Directions for this task.
Return each line in the listing below that contains the word "profile".

---- Data extract

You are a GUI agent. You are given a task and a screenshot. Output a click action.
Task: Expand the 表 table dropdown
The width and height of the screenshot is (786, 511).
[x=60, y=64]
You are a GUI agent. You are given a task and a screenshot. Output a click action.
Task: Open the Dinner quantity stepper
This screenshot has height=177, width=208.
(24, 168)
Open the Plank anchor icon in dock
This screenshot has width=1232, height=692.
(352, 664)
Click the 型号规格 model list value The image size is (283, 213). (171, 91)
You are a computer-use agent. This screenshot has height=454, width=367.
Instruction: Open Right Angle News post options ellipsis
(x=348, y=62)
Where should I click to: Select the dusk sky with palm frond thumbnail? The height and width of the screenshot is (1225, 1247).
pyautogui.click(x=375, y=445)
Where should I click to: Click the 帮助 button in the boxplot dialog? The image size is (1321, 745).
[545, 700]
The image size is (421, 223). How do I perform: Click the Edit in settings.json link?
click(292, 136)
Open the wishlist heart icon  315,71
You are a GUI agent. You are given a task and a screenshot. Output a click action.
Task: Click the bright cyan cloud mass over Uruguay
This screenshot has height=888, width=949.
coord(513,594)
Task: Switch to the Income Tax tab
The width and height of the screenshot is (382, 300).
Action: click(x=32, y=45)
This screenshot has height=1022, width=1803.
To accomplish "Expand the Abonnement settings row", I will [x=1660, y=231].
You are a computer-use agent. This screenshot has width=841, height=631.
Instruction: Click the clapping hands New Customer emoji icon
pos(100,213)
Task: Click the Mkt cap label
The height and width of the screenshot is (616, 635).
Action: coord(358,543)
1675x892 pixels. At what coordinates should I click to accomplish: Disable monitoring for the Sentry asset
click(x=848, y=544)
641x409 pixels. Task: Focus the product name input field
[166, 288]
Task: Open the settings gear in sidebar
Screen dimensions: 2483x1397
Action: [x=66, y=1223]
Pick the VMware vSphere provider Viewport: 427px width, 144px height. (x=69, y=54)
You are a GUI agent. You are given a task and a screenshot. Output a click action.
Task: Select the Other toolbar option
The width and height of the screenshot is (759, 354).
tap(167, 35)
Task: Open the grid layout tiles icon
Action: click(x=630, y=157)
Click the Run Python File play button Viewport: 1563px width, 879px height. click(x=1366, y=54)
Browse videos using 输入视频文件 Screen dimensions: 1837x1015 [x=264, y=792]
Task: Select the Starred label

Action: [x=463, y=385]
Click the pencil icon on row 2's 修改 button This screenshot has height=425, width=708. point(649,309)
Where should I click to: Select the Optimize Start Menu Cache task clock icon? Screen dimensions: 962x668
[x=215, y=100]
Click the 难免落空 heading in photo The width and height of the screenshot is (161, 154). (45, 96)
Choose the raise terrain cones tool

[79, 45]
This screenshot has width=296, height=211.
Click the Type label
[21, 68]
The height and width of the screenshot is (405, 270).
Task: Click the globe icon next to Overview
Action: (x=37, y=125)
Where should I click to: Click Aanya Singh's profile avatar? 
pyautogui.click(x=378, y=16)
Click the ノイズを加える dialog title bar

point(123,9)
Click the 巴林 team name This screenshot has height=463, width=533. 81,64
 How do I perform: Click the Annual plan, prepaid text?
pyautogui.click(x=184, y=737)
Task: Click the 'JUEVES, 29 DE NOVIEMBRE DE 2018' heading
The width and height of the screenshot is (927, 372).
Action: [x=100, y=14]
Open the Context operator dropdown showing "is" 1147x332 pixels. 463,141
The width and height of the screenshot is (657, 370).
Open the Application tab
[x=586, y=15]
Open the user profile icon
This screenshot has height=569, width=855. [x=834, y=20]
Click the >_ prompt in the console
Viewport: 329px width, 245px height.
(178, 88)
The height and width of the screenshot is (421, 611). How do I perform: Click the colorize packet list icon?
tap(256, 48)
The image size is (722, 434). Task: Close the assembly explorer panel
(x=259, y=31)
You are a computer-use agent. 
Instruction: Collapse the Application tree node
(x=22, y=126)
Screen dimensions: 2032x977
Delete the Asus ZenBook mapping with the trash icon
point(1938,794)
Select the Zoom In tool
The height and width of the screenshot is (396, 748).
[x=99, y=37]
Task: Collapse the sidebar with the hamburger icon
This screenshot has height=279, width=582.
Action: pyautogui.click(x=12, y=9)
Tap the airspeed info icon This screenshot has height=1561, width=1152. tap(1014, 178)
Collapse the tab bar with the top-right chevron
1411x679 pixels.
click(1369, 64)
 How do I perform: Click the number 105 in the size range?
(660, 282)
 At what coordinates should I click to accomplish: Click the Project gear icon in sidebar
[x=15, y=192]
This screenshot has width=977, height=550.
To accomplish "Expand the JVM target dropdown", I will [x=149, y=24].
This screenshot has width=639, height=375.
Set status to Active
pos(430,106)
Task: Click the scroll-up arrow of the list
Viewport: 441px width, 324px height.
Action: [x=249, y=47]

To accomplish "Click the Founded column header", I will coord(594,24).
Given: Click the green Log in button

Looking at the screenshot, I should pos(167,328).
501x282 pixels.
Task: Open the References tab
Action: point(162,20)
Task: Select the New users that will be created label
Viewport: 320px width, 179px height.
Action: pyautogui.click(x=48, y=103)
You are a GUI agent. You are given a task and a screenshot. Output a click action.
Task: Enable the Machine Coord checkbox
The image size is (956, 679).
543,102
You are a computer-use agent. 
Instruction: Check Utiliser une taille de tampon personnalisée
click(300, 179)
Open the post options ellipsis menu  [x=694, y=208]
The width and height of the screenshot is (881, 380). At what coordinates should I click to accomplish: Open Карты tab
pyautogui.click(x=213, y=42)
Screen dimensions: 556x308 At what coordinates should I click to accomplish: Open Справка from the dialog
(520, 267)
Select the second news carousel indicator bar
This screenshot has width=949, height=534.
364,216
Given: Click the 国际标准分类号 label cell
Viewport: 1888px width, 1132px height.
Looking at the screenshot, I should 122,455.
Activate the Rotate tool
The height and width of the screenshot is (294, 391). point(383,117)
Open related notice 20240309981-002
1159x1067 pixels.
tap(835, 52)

--------

Output for this exercise.
Where should I click to: Click Aanya Singh's profile avatar? 
Open the user profile icon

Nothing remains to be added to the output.